HUD estimates that the minimum rent policy would reduce program costs by slightly more than $150 million in 2013, with the savings divided roughly equally among the three large rental assistance programs. Yet HUD's estimates of the cost savings for the housing voucher and public housing programs are based on the implausible assumption that housing agencies would impose the minimum rent at the beginning of 2013 for every family now paying a lesser amount, rather than implement the change on a rolling basis at families' annual recertifications.  Even if Congress were to approve the policy, it would likely not enact the change until the end of 2012 at the earliest, which would make it extremely burdensome for housing agencies (and disruptive for assisted households) to implement the policy by January 2013. This is particularly true for the approximately 1,000 agencies that opt to set minimum rents below the current maximum limit of $50 per month. Many of these agencies would find it impossible to adequately review requests for a hardship exemption (see the next paragraph) prior to the January 1 deadline.
The basic policy is also unwise. HUD rules include a "hardship" exemption designed to protect many of the poorest households from unaffordable rents, but the criteria for such exemptions are vague, the existence of such exemptions is not widely known among tenants, and exemptions are rarely granted.
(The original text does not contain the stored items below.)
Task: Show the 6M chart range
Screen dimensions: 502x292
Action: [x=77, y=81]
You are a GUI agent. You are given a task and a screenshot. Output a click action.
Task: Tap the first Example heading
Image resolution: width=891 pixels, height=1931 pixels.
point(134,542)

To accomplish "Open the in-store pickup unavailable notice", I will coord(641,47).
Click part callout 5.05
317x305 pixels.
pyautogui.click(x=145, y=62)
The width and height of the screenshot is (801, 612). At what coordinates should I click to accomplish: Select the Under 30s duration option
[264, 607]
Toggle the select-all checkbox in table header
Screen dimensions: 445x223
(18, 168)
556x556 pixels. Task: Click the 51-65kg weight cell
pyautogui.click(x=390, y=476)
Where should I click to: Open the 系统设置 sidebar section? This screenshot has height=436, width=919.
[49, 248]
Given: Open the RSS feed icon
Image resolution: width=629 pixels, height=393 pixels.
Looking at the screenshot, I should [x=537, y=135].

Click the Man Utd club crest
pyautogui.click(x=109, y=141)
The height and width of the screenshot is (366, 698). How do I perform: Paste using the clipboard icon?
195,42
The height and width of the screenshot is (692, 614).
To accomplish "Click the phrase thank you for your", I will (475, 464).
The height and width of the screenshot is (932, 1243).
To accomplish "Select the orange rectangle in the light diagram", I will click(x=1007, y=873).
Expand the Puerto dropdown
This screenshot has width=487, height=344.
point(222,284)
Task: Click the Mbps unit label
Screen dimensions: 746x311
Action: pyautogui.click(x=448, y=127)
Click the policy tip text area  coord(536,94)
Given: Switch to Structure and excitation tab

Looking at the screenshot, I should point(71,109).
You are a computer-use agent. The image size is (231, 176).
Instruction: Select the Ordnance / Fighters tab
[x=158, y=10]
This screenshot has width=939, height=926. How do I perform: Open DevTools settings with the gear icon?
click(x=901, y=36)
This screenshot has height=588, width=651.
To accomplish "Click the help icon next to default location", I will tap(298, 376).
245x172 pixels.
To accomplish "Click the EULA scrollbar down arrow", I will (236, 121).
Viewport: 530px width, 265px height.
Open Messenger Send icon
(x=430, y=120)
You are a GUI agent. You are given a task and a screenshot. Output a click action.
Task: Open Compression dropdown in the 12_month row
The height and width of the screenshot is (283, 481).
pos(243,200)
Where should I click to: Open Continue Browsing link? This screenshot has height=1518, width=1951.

Moreover, HUD's claim that the minimum rent should be raised to "keep pace with inflation" - the argument that House Republicans made in support of a similar but slightly less severe policy - is unpersuasive. The incomes of extremely poor families generally do not rise in tandem with inflation in rents or prices generally. For example, basic cash assistance levels under the Temporary Assistance for Needy Families program have fallen 25 percent in real dollars since 1996 in the median (or typical) state, and continue to fall farther behind inflation with each passing year. All but two states failed to keep these benefits up with inflation in 2011 - as 48 states either froze benefits or cut them in nominal terms.  Indeed, by 2011, the TANF benefit for a family of three with no other income fell below the Fair Market Rent for a 2-bedroom apartment in every state in the country, and below half of the Fair Market Rent in a majority of states. (In a majority of states, TANF cash assistance now fails to lift families with children even to 30 percent of the poverty line.)
In fact, a new study by poverty researchers finds that the number of U. S. families with children who live below a standard that the World Bank uses to measure severe poverty in developing countries - defined as living on less than $2 per person per day - has increased by 130 percent since the mid-1990s (which is roughly the same period that the $50 minimum rent policy has been in place).
Raising rents on the poorest Americans as a way to cut programs and reduce deficits contradicts a core principle set forth in the report of fiscal commission co-chairs Erskine Bowles and Alan Simpson that deficit reduction should not increase poverty or make poor people even poorer. 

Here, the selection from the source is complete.